Active Learning is a Strong Baseline for Data Subset Selection
Abstract
Data subset selection refers to the process of finding a small subset of training data such that the predictive performance of a classifier trained on it is close to that of a classifier trained on the full training data. A variety of sophisticated algorithms have been proposed specifically for data subset selection. A closely related problem is the active learning problem developed for semi-supervised learning. The key step of active learning is to identify an important subset of unlabeled data by making use of the currently available labeled data. This paper starts with a simple observation — one can apply any off-the-shelf active learning algorithm in the context of data subset selection.
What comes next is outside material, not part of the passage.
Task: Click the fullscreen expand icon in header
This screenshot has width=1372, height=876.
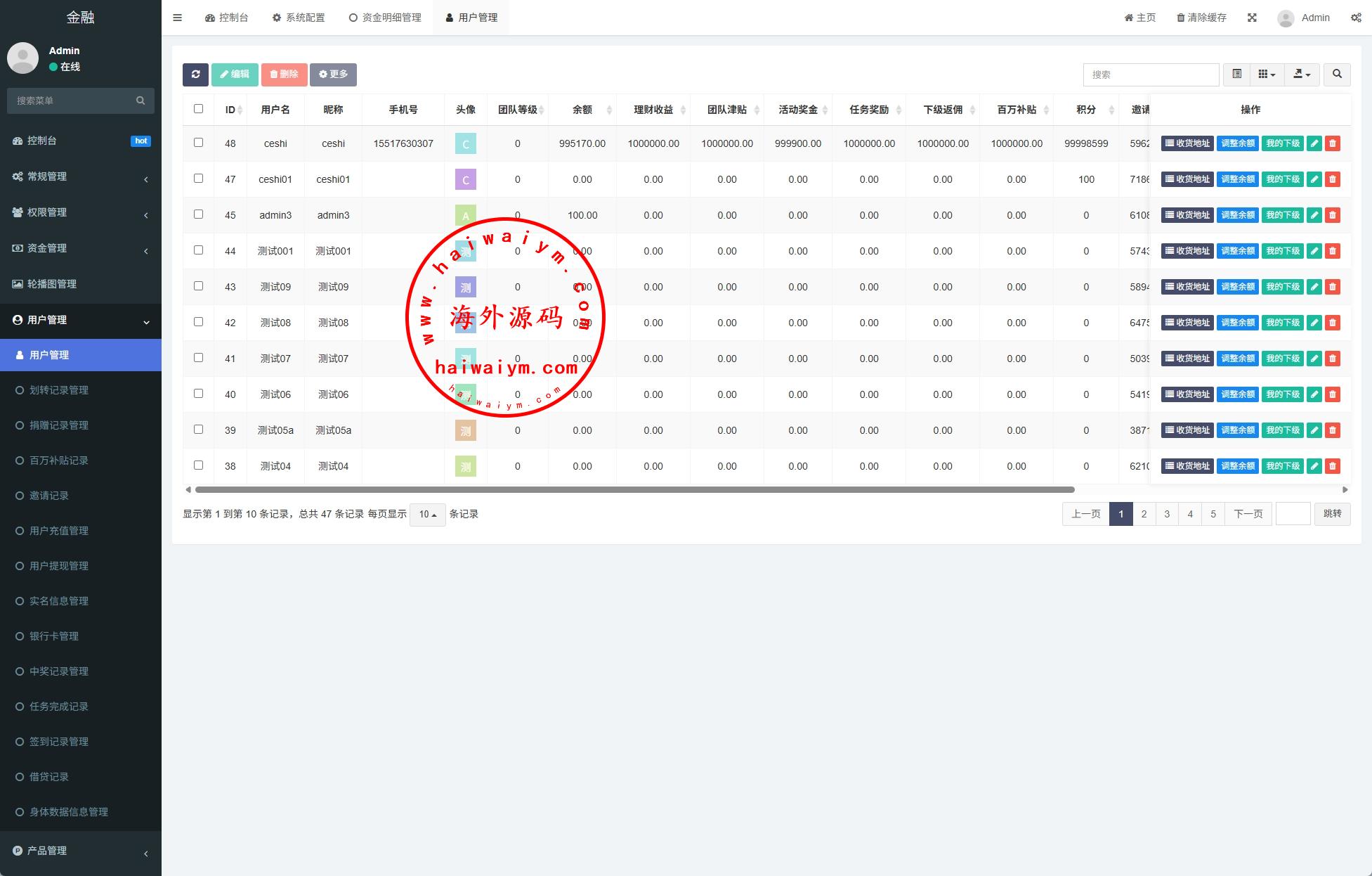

The idea is very simple — we pick a small random subset of data and pretend as if this random subset is the only labeled data, and the rest is not labeled. By pretending so, one can simply apply any off-the-shelf active learning algorithm. After each step of sample selection, we can reveal the label of the selected samples (as if we label the chosen samples in the original active learning scenario) and continue running the algorithm until one reaches the desired subset size. We observe that surprisingly, this active learning-based algorithm outperforms all the current data subset selection algorithms on the benchmark tasks. We also perform a simple controlled experiment to understand better why this approach works well. As a result, we find that it is crucial to find a balance between easy-to-classify and hard-to-classify examples when selecting a subset.